Yesterday, we tried to take the of LeBron James and the third time lucky notion, trying to create a foreshadowing that leads to the Miami Heat winning the NBA title; LeBron picking up his first title ring. But the number 3 works for Kevin Durant as well – Winning the scoring title for the third time, and into his third playoff run with the Thunder.

In terms of talent and depth, I think few would argue that the Thunder are more talented team of the two and probably in the NBA. The biggest problem for the Miami Heat is that the Thunder, despite being an extremely young team, know just how good they are.

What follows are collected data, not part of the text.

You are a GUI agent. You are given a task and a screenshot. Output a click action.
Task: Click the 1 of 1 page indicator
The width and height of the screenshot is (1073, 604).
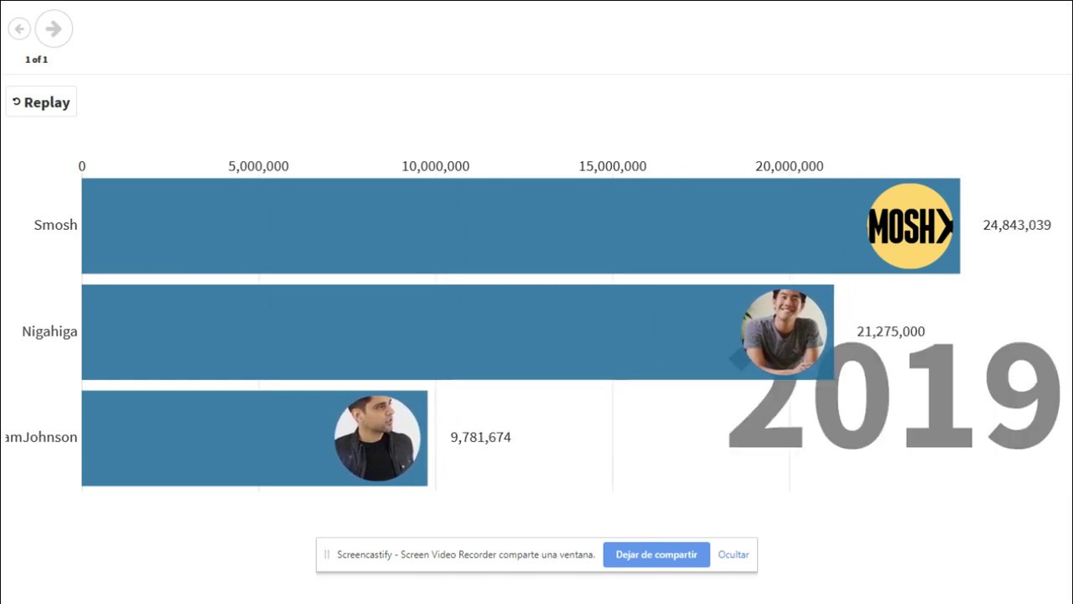36,60
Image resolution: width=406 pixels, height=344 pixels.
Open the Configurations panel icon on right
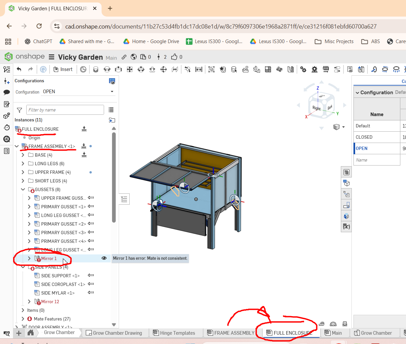coord(346,183)
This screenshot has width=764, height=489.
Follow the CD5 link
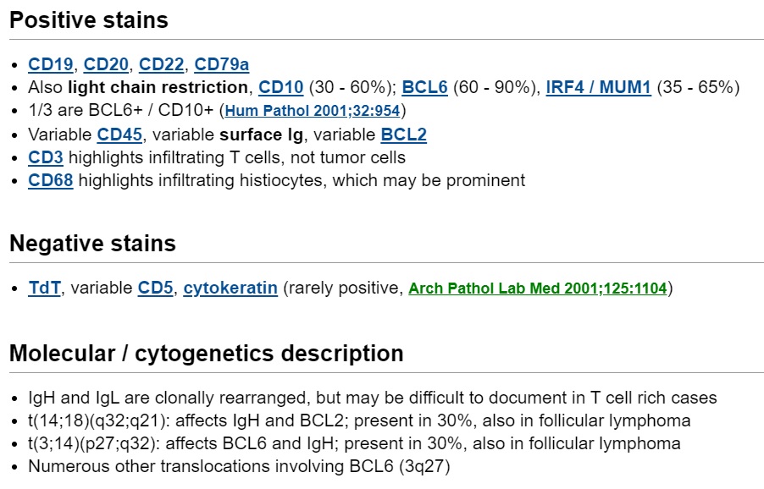click(x=156, y=288)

Going through the last three NBA champions from the West during this postseason – Sweeping the Mavericks, losing one game against the Lakers and coming back from 0-2 down against the San Antonio Spurs to win four straight games is all the experience they need to make up for what they lack on their resume. This team isn’t afraid of anyone, not anymore.

There’s the fatigue factor to consider. The Thunder haven’t played a game since June 6. That gave them a week of rest while the Miami Heat played two more games in that time-span. LeBron James has played at least 43 minutes in the last eight games for the Miami Heat, including just under 46 minutes a night in the Eastern Conference Finals against the Celtics. He played 48 minutes in the Game 7 win. He’ll probably be playing just as much, with Chris Bosh or without him, in the series against the Thunder.

Kevin Durant is averaging 41.6 minutes this postseason. Russell Westbrook is averaging 37.1 minutes. James Harden is at 31.1. There’s enough rest to spread around this team, while Durant hardly goes off the floor. But the Thunder are usually at their best when Harden is on it, doing the point guard job while Russell Westbrook focuses on finishing.

The key for Miami’s fantastic finish to the series against Boston was the return of Chris Bosh, getting more and more minutes. It unhinged everything that was working for the Boston Celtics in their three consecutive wins. Kevin Garnett couldn’t afford to help on the driving LeBron James anymore, and when he did, especially in Game 7, Bosh punished him for it.

It was also great to see how the Miami defense was back to its old self with Bosh on the floor. They continued fronting Kevin Garnet, but the lob passes into the paint over Haslem or whoever it was that was guarding Garnett couldn’t work anymore because of Bosh’s long arms. He had a +16 and +17 in Games 6 and 7, averaging 29.5 minutes off the bench. Spoelstra is being secretive about whether he will start him or not, but it’ll be safe to assume Bosh won’t be playing less than 30 minutes a night.

The key for the Thunder and their big advantage is their inside players. If Serge Ibaka can turn things around like they did in the Spurs series, it’ll be much easier for the Thunder in the finals, the franchise’s first since 1996, back when it was called the Seattle Supersonics.

Heat players can’t afford to help on Perkins and Ibaka on the inside. Leaving Durant and Harden open is pretty close to suicide. It’s hard enough stopping them as it is, but the Heat need to trust the Chris Bosh-Udonis Haslem combo to keep the paint relatively closed. Their responsibility offensively is just as great. Drawing out Ibaka and Perkins by providing to be an outside threat, so Wade and James can find open routes to the basket.

In short, the Miami Heat need for more things to happen so they win this series. First and foremost is LeBron James not falling off his feet, playing 45 minutes a night and providing the same numbers (33 points, 11 rebounds) in the series against the Boston Celtics. Without that, the Thunder won’t need 7 games to win what might be the first in many NBA titles.